C’est le classement sans suite, la semaine dernière, de l’enquête sur le soupçon de viol dans l’affaire du Carlton de Lille qui l’a motivé à parler. Même si le reste de la procédure suit son cours. Dominique Strauss-Kahn, en fait, s’exprime pour la première fois depuis son interview sur TF1 le 18 septembre 2011 après l’affaire du Sofitel de New-York, quant il a parlé de relation inappropriée, constituant une faute morale. Des mots qu’il regrette aujourd’hui : « quand Claire Chazal m’a posé la question, j’aurais dû lui répondre : ça ne vous regarde pas ».

DSK ne dit rien sur ce qui s’est vraiment passé dans la suite 2806 du Sofitel?

Avec cet argument : « Les contraintes du procès civil m’empêchent de dire ma vérité, je suis le premier à en être frustré ». Quant au Carlton de Lille, il répète ne jamais avoir été dans cet hôtel. DSK épingle au passage le livre, « les Strauss-Kahn », écrit par Raphaëlle Bacqué et Ariane Chemin du journal Le Monde : « tous les ragots qui circulent sur mon compte depuis des années - faux pour la plupart », affirme l’ex patron du FMI, qui décrit sa vie quotidienne, avec un photographe en bas de chez lui un jour sur deux.

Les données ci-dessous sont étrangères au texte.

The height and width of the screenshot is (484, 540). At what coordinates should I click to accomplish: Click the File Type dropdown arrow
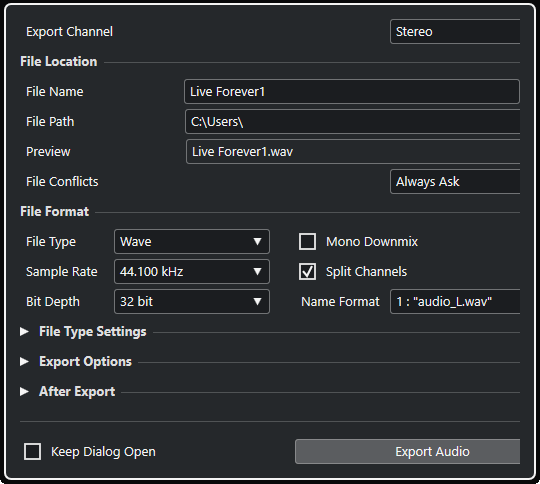(257, 241)
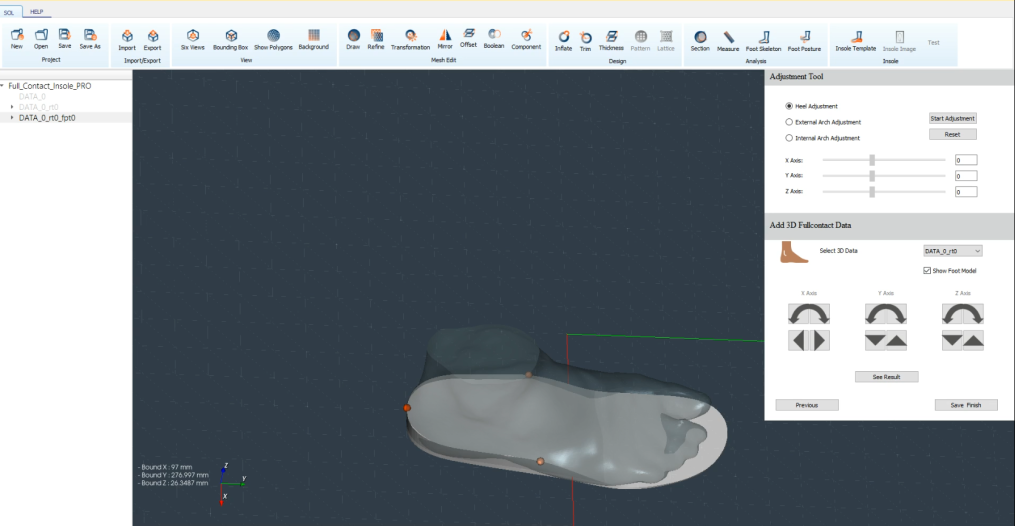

DSK évite les sujets politiques ?

Pas un mot sur l’élection de François Hollande, et les décisions prises depuis le 6 mai. La page présidentielle pour lui est tournée, « le pouvoir n’a jamais été toute ma vie », avance, comme pour se consoler, celui qui aujourd’hui gagne sa vie en vendant son expertise aux milieux d’affaires qui le consultent. Sur le rendez-vous manqué de 2012, Dominique Strauss-Kahn regrette la double déception causée aux Français, déçus par sa vie privée, et parce qu’il n’a pas été en mesure de faire son… « devoir ». Bizarrement, DSK ne parle pas d’ambition, et revendique « une liberté de mouvement ». L’objectif en fait de cette rencontre avec notre confrère Point. Aucune autre interview n’est prévue avant longtemps.